++++ Available data ++++

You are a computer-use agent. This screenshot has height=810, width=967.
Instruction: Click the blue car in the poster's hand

++++
++++ Available data ++++

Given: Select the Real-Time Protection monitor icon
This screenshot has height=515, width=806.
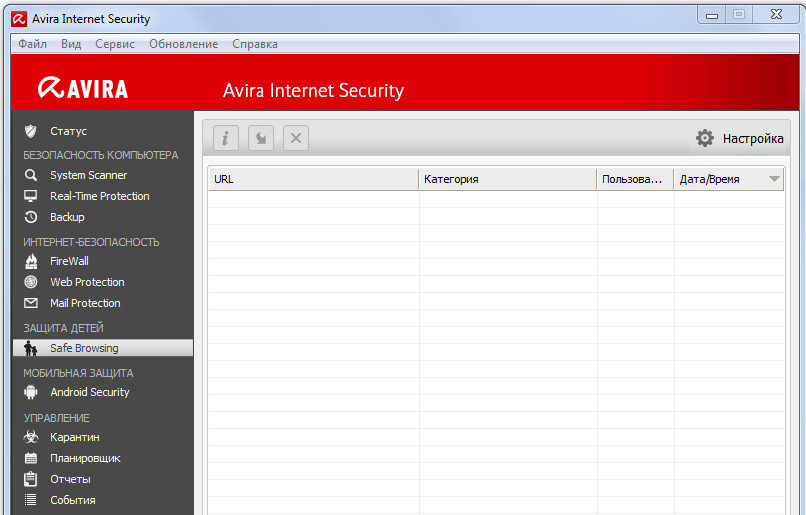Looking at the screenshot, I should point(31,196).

++++
++++ Available data ++++

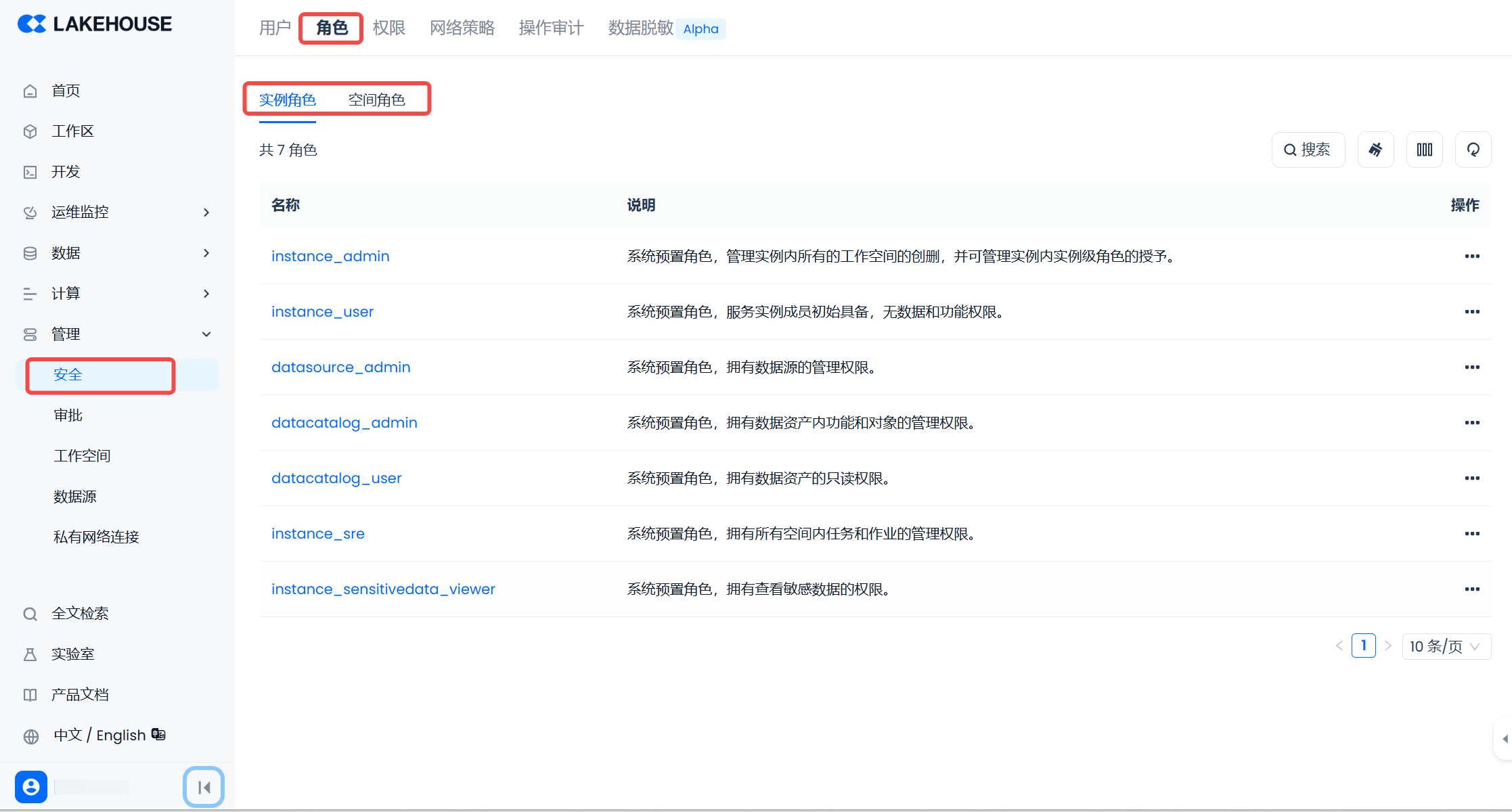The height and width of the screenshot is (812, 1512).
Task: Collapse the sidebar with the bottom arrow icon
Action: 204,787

++++

Retype the rows from the line containing "You are a computer-use" down to the line containing "Instruction: Click the", both included.

You are a computer-use agent. This screenshot has height=810, width=967.
Instruction: Click the blue car in the poster's hand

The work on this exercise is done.